I still believe in love though. I believe that when two people truly love each other they can overcome anything and the reality of that could be a hearty full course meal rather than the confectionary fantasies we all like to read about and watch on the screen. We will still like those heroic kinds of stories but will be grateful the for kindredness we share with that person who is your best friend and partner. I do believe, I do I do! I won't settle. 

And bigsexy, that guy was rude.  I would tell him so.

ETA: Famouslastwords, your post was wonderful. I tried to Rep you but couldn't so I'm saying so publicly. This is a wonderful topic and your post was powerful. :kiss2:


----------



## katherine22 (Dec 24, 2009)

bigsexy920 said:


> I have issues with this reality vs. fantasy. I'm not sure if its just a thing here in this community but I feel like (and it could just be me) I fall short of most FA's fantasy. I went out this past week casually with an FA and in conversation it was said that I was really too small for his liking and he was slightly disappointed that when he hugged me that he could reach all the way around me.
> 
> I wasn't living up to his fantasy that he has for a fat girl -- cause really - I'm very fat just not fat enough. My ass is big but not big enough, my boobs are big but not big enough. I get this a lot - I know this can fall in line with preference but I do really think it that maybe their preference is not always reality based.
> 
> It is hard because as secure as you may be, it is still very hard to hear that you are not attractive enough for someone that is in general interested in fat girls. We spend our whole life dodging or trying to dodge negative comments from the rest of the world and then you find this world and it feels at times that i spend more time dodging negative comments from the very people who claim to adore you -seems like its not really you they adore - its your fat and where you wear it. and that to me is fantasy. Because reality is there is a real woman or man under that flesh.
════════
• _Your assignment_:
Can you copy, word for word, the part of the forum thread above that opens with the words containing "I still believe" and closes with "(Dec 24, 2009)"?

• _Excerpted data_:
════════
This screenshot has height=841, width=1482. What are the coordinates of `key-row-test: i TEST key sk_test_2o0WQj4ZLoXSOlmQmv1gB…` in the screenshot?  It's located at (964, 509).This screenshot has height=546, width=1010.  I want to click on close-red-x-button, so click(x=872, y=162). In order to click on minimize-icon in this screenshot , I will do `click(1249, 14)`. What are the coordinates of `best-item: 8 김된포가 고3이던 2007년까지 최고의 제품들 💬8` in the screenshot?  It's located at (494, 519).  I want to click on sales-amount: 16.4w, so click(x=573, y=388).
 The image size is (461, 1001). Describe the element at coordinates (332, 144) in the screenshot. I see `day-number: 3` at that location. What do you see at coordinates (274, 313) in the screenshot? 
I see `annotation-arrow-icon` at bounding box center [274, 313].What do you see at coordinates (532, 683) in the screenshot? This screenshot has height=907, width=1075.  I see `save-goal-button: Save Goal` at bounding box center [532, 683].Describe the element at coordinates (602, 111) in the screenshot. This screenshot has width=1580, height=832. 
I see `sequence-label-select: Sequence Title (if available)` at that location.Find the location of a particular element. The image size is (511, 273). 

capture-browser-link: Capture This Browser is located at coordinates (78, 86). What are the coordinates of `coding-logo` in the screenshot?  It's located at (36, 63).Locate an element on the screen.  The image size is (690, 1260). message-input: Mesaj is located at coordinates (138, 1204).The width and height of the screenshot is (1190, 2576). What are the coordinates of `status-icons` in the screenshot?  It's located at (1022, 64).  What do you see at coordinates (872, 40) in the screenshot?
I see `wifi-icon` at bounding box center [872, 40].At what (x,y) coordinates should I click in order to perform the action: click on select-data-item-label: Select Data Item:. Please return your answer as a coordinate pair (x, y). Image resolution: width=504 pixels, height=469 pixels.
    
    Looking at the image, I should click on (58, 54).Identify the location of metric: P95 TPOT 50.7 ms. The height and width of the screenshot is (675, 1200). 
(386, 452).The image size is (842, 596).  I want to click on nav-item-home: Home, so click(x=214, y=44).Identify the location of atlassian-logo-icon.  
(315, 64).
════════
• _Response area_:
I still believe in love though. I believe that when two people truly love each other they can overcome anything and the reality of that could be a hearty full course meal rather than the confectionary fantasies we all like to read about and watch on the screen. We will still like those heroic kinds of stories but will be grateful the for kindredness we share with that person who is your best friend and partner. I do believe, I do I do! I won't settle. 

And bigsexy, that guy was rude.  I would tell him so.

ETA: Famouslastwords, your post was wonderful. I tried to Rep you but couldn't so I'm saying so publicly. This is a wonderful topic and your post was powerful. :kiss2:


----------



## katherine22 (Dec 24, 2009)